▶ What you will do: Reproduce word for word the stretch of entries below from the line containing "Task: Select the Dashboard sidebar icon" through the line containing "Action: [34, 95]", including both of those lines.

▶ Extracted entries:
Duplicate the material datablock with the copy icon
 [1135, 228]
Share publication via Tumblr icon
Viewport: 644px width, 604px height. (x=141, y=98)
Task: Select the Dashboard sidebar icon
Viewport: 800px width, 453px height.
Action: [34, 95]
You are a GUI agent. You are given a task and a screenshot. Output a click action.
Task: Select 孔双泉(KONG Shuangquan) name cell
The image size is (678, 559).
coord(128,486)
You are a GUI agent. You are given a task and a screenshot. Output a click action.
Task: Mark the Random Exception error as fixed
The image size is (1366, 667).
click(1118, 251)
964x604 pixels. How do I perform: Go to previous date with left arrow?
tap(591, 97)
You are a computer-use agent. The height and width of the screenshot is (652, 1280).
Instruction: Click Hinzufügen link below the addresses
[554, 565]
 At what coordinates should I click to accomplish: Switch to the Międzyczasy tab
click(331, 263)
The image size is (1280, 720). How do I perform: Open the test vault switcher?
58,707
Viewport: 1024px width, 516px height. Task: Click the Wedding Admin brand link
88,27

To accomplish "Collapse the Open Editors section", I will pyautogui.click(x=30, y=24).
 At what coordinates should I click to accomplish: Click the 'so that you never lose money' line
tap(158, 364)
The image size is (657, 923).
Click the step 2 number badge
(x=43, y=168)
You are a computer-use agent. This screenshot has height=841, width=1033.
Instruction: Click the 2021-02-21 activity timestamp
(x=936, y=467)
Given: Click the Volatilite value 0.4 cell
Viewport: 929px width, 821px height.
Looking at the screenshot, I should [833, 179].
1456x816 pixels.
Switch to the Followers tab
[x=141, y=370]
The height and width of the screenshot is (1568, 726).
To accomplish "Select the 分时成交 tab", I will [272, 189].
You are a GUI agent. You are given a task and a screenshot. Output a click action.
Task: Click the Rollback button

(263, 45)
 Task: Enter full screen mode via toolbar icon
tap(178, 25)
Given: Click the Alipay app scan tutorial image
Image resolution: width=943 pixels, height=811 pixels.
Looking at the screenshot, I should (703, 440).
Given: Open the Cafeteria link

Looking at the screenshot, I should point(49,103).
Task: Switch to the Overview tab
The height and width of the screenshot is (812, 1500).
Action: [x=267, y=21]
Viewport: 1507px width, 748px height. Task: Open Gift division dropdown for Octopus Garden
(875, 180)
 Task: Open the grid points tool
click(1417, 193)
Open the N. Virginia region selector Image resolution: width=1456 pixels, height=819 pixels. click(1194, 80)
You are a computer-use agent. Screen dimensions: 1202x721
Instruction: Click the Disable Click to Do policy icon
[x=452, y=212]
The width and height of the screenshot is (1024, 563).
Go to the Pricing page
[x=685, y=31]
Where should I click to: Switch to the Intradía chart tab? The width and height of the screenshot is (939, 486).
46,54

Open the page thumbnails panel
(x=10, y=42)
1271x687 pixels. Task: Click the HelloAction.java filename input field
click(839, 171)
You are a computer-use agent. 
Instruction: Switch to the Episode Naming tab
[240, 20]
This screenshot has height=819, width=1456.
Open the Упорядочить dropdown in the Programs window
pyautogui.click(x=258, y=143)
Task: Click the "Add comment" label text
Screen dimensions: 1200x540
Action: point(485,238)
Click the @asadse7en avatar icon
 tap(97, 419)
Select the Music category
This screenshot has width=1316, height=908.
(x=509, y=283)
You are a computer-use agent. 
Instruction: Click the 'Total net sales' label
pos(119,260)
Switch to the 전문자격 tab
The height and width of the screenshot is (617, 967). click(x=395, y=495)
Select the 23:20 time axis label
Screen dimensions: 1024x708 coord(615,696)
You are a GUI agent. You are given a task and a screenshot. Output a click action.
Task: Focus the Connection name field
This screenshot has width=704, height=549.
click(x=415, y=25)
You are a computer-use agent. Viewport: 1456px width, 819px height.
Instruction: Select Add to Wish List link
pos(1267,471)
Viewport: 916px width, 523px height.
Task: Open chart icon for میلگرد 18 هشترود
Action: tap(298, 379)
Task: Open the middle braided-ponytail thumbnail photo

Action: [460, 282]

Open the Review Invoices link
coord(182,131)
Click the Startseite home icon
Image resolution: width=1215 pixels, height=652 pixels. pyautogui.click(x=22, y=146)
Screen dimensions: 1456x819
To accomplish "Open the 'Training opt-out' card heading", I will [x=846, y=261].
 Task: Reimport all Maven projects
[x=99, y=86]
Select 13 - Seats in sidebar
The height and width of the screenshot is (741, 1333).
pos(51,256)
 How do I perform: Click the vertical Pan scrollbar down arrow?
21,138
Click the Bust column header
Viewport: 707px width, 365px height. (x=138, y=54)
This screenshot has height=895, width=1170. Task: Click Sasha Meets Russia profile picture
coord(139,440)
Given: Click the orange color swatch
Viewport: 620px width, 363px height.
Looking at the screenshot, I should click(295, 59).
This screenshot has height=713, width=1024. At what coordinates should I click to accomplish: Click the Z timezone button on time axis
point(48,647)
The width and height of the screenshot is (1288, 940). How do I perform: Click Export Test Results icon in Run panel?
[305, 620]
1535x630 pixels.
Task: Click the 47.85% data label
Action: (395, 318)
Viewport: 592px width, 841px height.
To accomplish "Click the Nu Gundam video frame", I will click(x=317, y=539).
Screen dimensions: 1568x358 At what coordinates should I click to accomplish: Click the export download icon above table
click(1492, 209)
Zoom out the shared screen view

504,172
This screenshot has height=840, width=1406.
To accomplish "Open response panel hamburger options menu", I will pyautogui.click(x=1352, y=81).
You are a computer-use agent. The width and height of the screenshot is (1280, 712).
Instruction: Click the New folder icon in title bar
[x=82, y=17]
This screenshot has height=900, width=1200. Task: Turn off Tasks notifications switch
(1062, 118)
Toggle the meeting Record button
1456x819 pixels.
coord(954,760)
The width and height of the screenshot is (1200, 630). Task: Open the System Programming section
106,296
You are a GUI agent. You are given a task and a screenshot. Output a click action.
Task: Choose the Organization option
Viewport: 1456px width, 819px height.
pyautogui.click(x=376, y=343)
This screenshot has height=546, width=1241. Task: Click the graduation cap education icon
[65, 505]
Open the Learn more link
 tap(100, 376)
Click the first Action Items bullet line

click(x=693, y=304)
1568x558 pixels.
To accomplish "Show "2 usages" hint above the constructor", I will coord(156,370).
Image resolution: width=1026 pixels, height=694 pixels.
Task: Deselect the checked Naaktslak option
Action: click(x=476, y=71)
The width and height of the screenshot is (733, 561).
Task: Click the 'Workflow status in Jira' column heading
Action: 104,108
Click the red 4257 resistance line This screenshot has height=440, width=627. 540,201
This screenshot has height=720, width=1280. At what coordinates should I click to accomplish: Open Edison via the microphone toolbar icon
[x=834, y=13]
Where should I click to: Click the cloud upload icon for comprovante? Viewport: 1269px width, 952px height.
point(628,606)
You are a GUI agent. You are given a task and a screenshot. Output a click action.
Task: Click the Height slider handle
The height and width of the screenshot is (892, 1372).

▶ Result of this task:
Task: Select the Dashboard sidebar icon
Viewport: 800px width, 453px height.
Action: [34, 95]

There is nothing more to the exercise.